→ TASK LIST:
1 – Answer these questions about the mailing-list post on difficult children of nobility:
(a) On what date was the post sent?
(b) How long does the writer say it would take for court to be over?
(c) Apart from the interruption of court, what does the writer call the real issue?
2 – Carry on the mailing-list post about difficult children of nobility, starting after its last sentence.

→ EXCERPTED PASSAGE:
--------------------

[MR] How does one deal with difficult children of nobility?

Jennifer Dobyns jendobyns at verizon.net
Mon Feb 5 08:55:16 PST 2007


Greetings unto the Tavern,

I am sorry, I cannot think of a more delicate way to ask the question  
in the subject line.  So there it is.

Let's just say this is a hypothetical situation.   A child whose  
parent is "somebody"  decides that s/he wishes to interrupt court for  
a non-emergency.  S/he is advised that it would be inappropriate to  
do so just now, that the situation for which s/he desires to  
interrupt court can be easily dealt with to his/her satisfaction once  
court is over (a matter of a few minutes).  S/he then tells the adult  
in a way that implies "you'd better not mess with me or it will be  
very bad for you" that his/her parent is an "important person" and  
that s/he can go in and interrupt if s/he so wishes.   The issue here  
is not his/her interrupting court (there could be a very valid  
understanding about this between parent and child), _it is that s/he  
feels it is appropriate to adopt a threatening attitude about being  
able to do so because s/he has a parent of rank within the society_.

--------------------

[Saved entries]
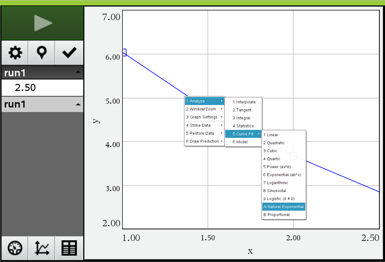385x262 pixels.
Task: Open the Draw Prediction submenu
Action: click(204, 141)
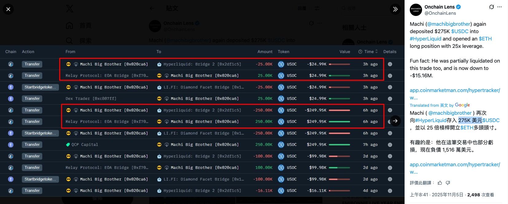Go to next image with arrow
The width and height of the screenshot is (508, 204).
point(395,121)

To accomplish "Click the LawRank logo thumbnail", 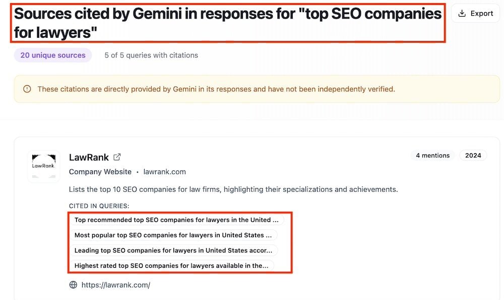I will tap(44, 166).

--------------------

→ EXERCISE ANSWERS:
1 –
(a) Monday, February 5, 2007.
(b) A matter of a few minutes.
(c) The child feels it is appropriate to take a threatening attitude about being able to interrupt because the child has a parent of rank within the society.

2 –
This same child has acted in a bullying way to other children in the  
children's area during the day as well, shoving them aside as s/he  
chooses to get to things s/he wishes to see/do or just, apparently,  
to take away what is pleasing others (a cry for attention, perhaps,  
in all cases?).

What should one do?  I can see the potential for a parent to be in  
such a state of denial about their child's behavior that any bearer  
of bad tidings could be in serious trouble.  I suspect that in such a  
case as the one set out above that it could be that the child really  
needs/wants attention and has found a way of manipulating the system  
within the society to get it and that the parent might be completely  
clueless that this is going on.  But being threatening towards  
another adult is troubling.  Bullying other children is troubling.   
And what message is this sending to the other young members of the  
society?

Food for thought, eh?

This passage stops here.